La esclerosis lateral amiotrófica es la forma más frecuente de enfermedad progresiva de la neurona motora. Los pacientes muestran una supervivencia media de 3-5 años y se presenta un caso por cada 100.000 habitantes.

1. Anatomía patológica

El rasgo distintivo es la muerte de neuronas motoras inferiores y neuronas motoras superiores o corticoespinales. Al inicio, suele haber pérdida de función selectiva, pero con el tiempo se afectan tanto las neuronas motoras superiores como las inferiores. En la ELA, hay una afectación precoz del citoesqueleto de las neuronas motoras.
Por lo tanto, la muerte de las neuronas motoras periféricas del tronco encefálico y de la médula espinal provoca la desnervación, con la consiguiente atrofia de las fibras musculares correspondientes.
Una característica de esta enfermedad es que afecta, de forma muy selectiva, a las neuronas motoras, ya que los sistemas sensitivos no sufren alteración. Además, dentro del sistema motor también hay afectación selectiva, ya que las neuronas motoras oculares y las neuronas parasimpáticas de la médula espinal sacra (inervan recto y vejiga) no sufren afectación.

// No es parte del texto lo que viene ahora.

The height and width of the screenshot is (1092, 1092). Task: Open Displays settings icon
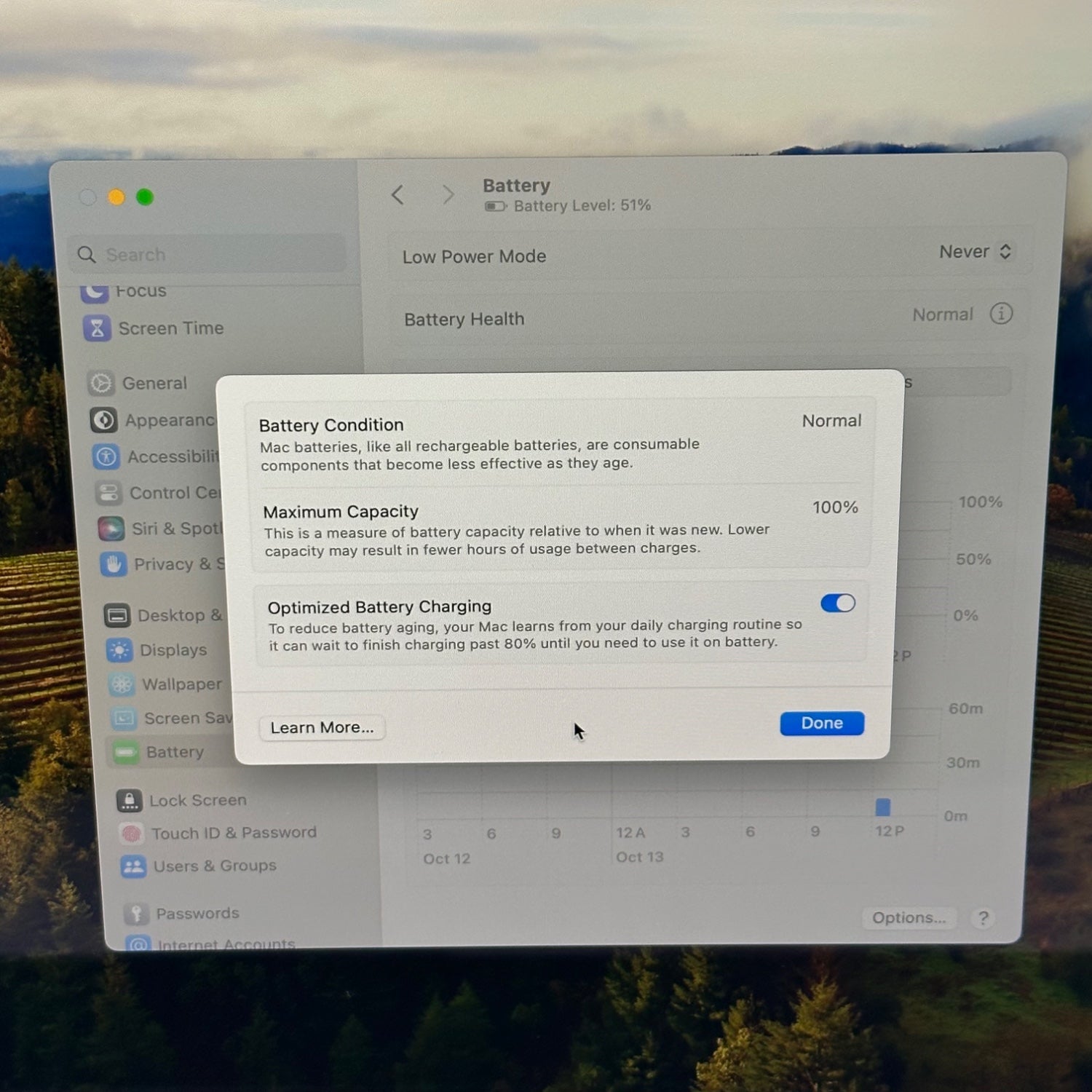pyautogui.click(x=119, y=650)
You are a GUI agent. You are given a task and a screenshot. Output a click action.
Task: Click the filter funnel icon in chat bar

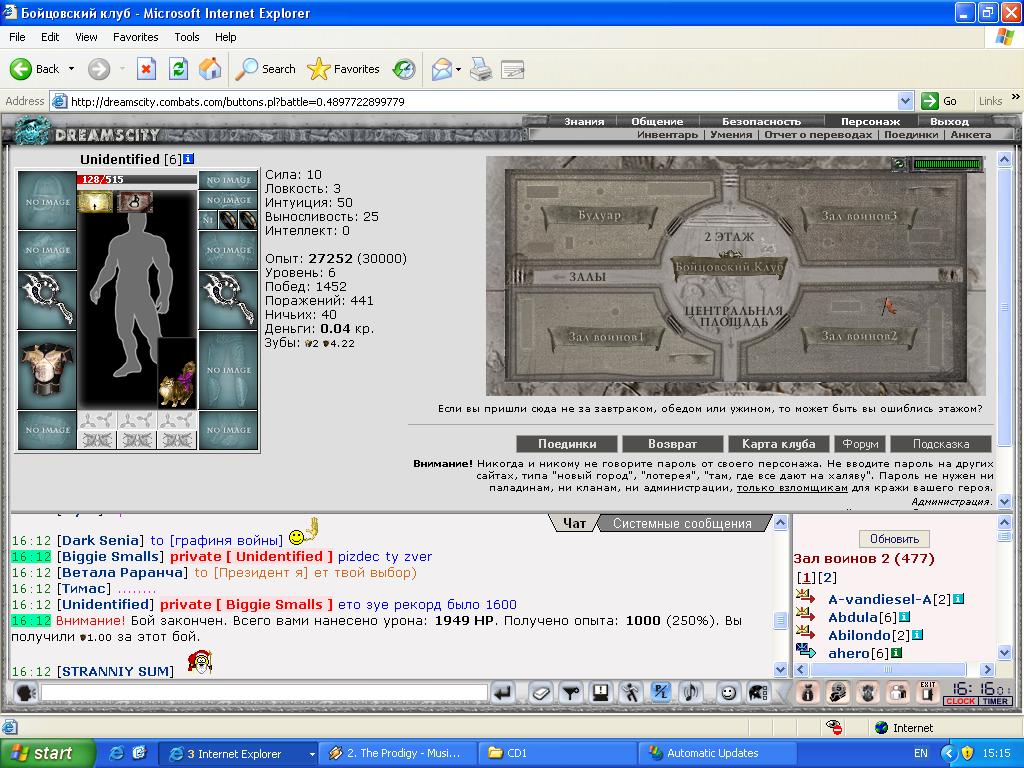[571, 693]
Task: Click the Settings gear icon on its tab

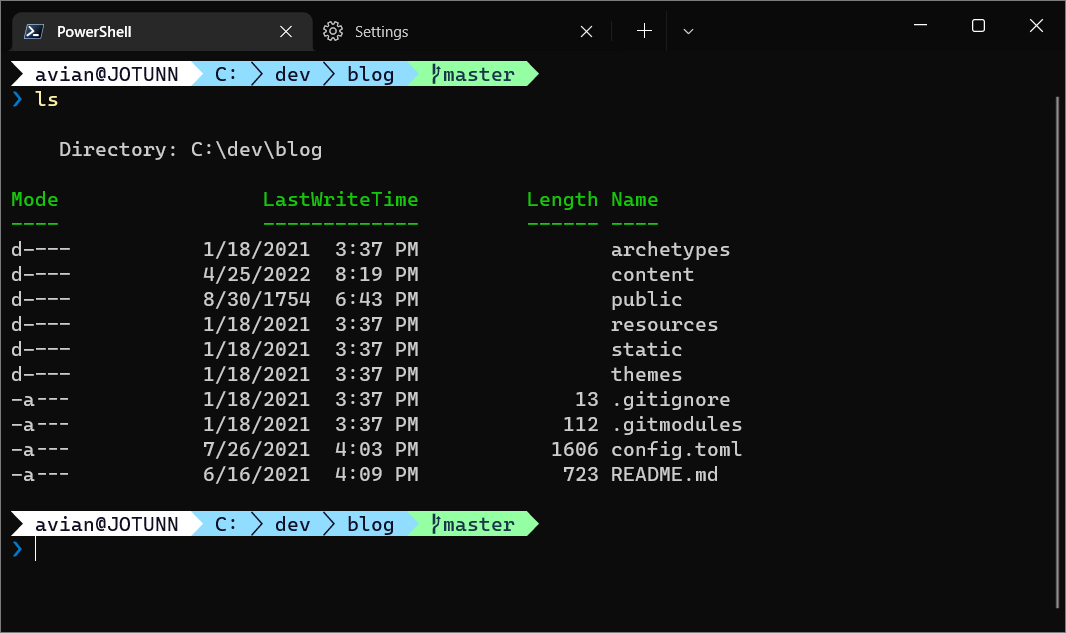Action: click(333, 31)
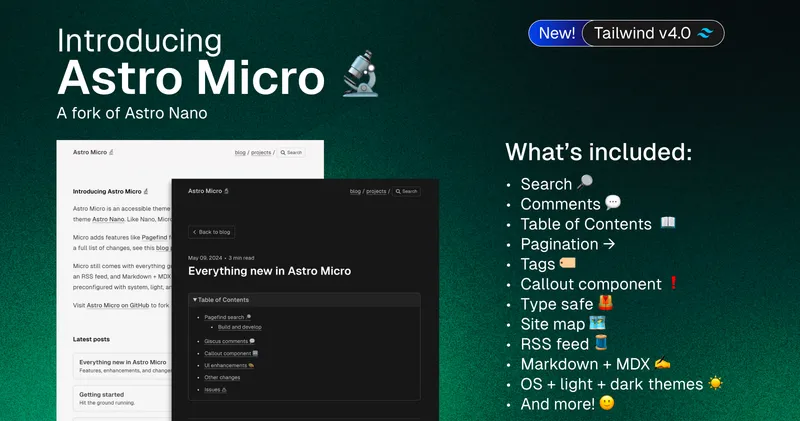Click the open book emoji after Table of Contents
This screenshot has height=421, width=800.
pos(668,223)
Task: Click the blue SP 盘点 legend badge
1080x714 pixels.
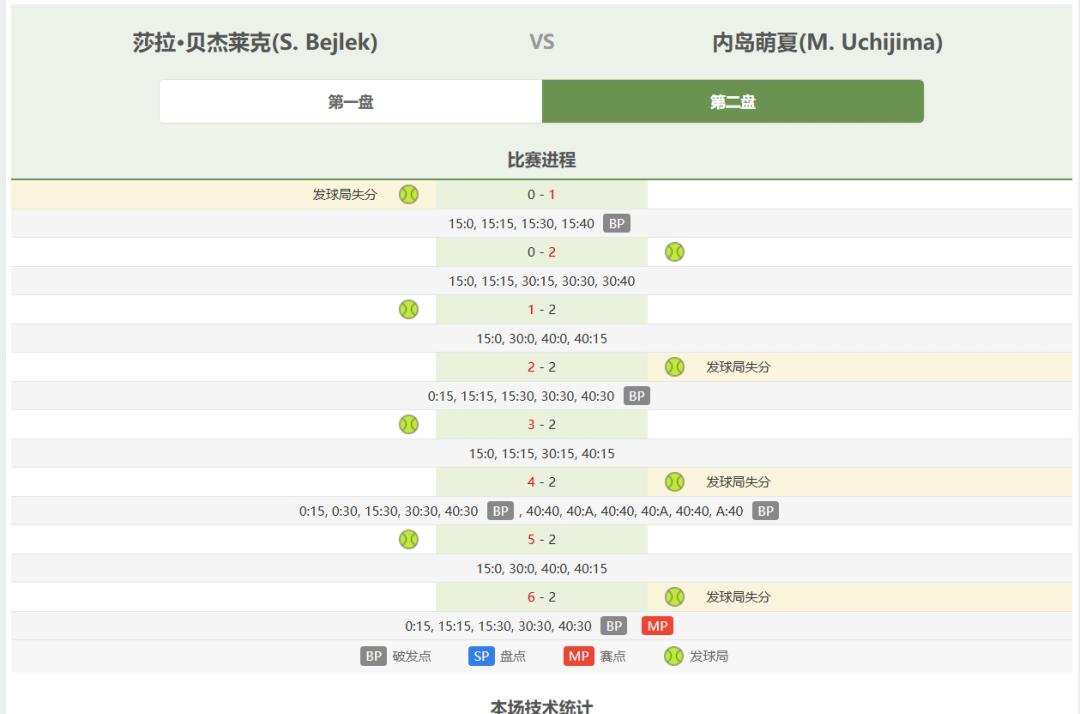Action: [481, 656]
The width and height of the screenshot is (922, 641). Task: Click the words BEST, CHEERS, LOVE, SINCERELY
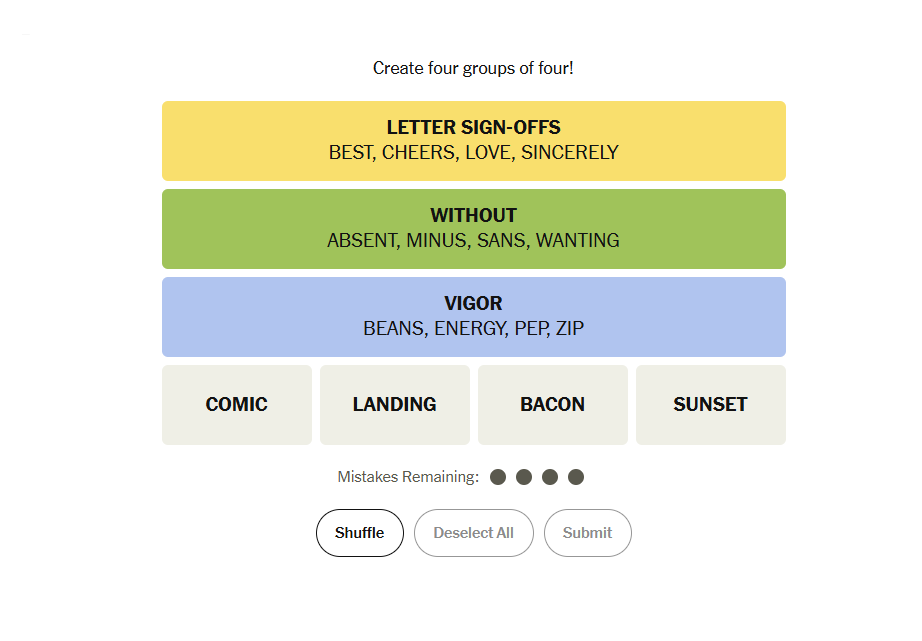click(x=474, y=152)
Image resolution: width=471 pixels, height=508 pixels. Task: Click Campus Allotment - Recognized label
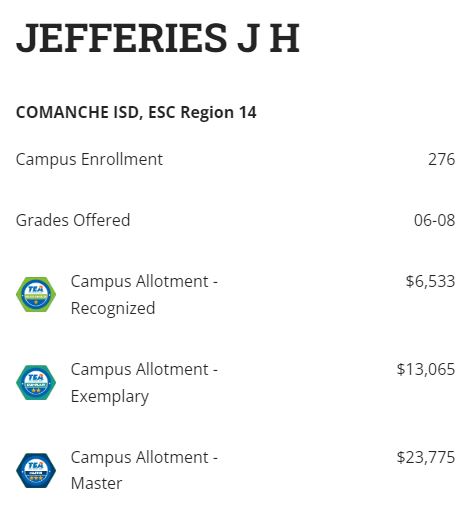tap(144, 295)
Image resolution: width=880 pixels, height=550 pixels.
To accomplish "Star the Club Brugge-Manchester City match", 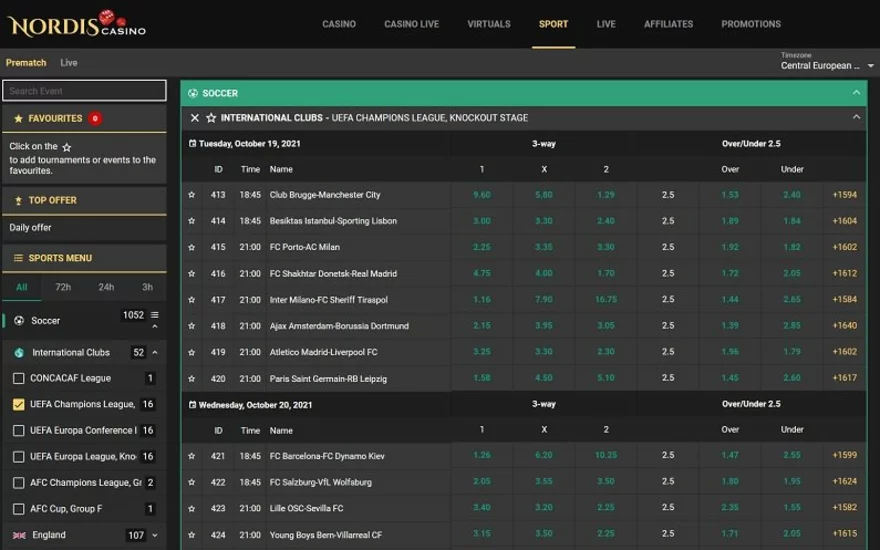I will pos(192,195).
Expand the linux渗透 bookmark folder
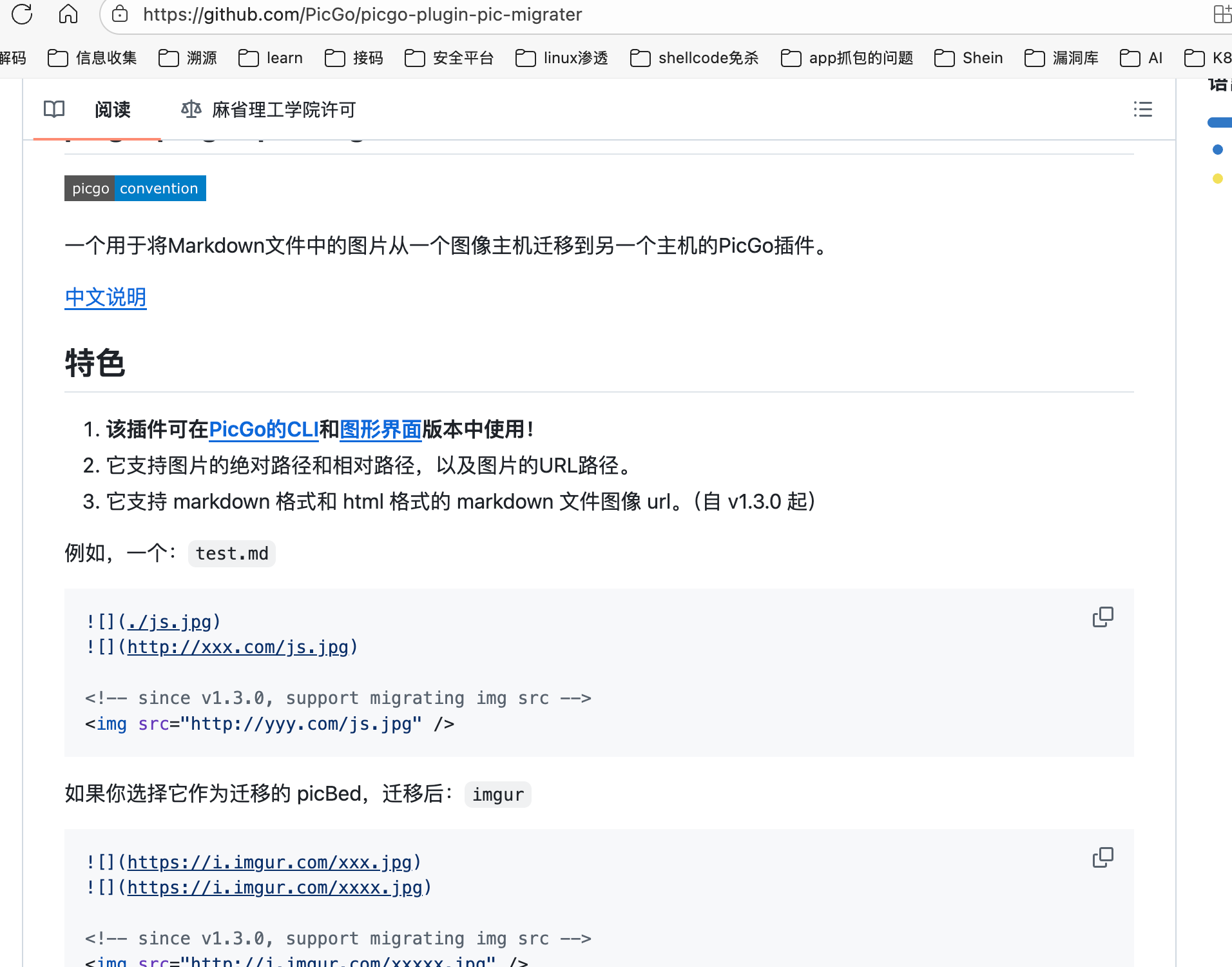 click(562, 58)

2. Manifestaciones clínicas

Cuando se produce una afectación de las neuronas motoras inferiores, aparece pérdida de fuerza asimétrica de desarrollo gradual. Cuando afecta a la musculatura bulbar, hay dificultad para deglutir, masticar y mover la cara o lengua. Si hay afectación precoz de la musculatura respiratoria los pacientes pueden fallecer antes de que la enfermedad progrese.
La degeneración de las proyecciones corticobulbares que inervan el tronco encefálico causa disartria y una exageración de la expresión motora de la emoción (llanto o risas exageradas).
Sin embargo, las funciones sensitiva, intestinal, vesical, cognitiva y el movimiento ocular se conservan incluso en fases avanzadas del proceso. En ocasiones, la ELA aparece junto con demencia frontotemporal, manifestada por anomalías de la conducta.

3. ELA familiar

Aparte de su herencia como rasgo autosómico dominante, no se diferencia de la ELA esporádica. Las dos mutaciones que más casos causan son:
  • Mutación en gen que codifica la proteína C9orf72 (45-50% de casos ELA familiar).
  • Mutación en la enzima citosólica SOD1 (20% de casos de ELA familiar). 

4. Diagnóstico diferencial

Es importante descartar todos los posibles trastornos que cursen con síntomas parecidos, pero que tengan cura, como por ejemplo: compresión de la médula espinal cervical o de la unión cervicobulbar, por tumores o por espondilosis cervical (causan pérdida de fuerza, atrofia y fasciculaciones de las extremidades superiores y espasticidad en las inferiores).
A favor del diagnóstico de la ELA se encuentra la ausencia de dolor y de alteraciones sensitivas y también la función normal de los esfínteres anal y vesical, resultados normales de los estudios radiográficos de la columna y ausencia de alteraciones en el LCR.
Otros trastornos con tratamiento que pueden parecerse a la ELA son la intoxicación crónica por plomo y la tirotoxicosis.

5. Patogenia

Las causas genéticas se pueden dividir en tres categorías:
  1. Inestabilidad inherente de las proteínas mutantes, con alteración consecuente en la degradación proteínica.
  2. Alteración del procesamiento, transporte y metabolismo del ARN.
  3. Alteración en el citoesqueleto y transporte axónico defectuoso.  

6. Tratamiento

No existe tratamiento que detenga la evolución. En EEUU se ha aprobado el uso de riluzol, porque mejora la calidad de vida. La relación de la ELA con la mutación en SOD1 abre la puerta a nuevas dianas terapéuticas, por ello, hoy en día, múltiples tratamientos de la ELA se encuentran en estudio clínico.
Al no existir tratamiento, los pacientes se pueden beneficiar de dispositivos de rehabilitación (ortesis, férulas para extensión digital…), de la ventilación a presión positiva, para aliviar la hipercapnia e hipoxia, y de la gastrostomía, si tienen afectada la masticación.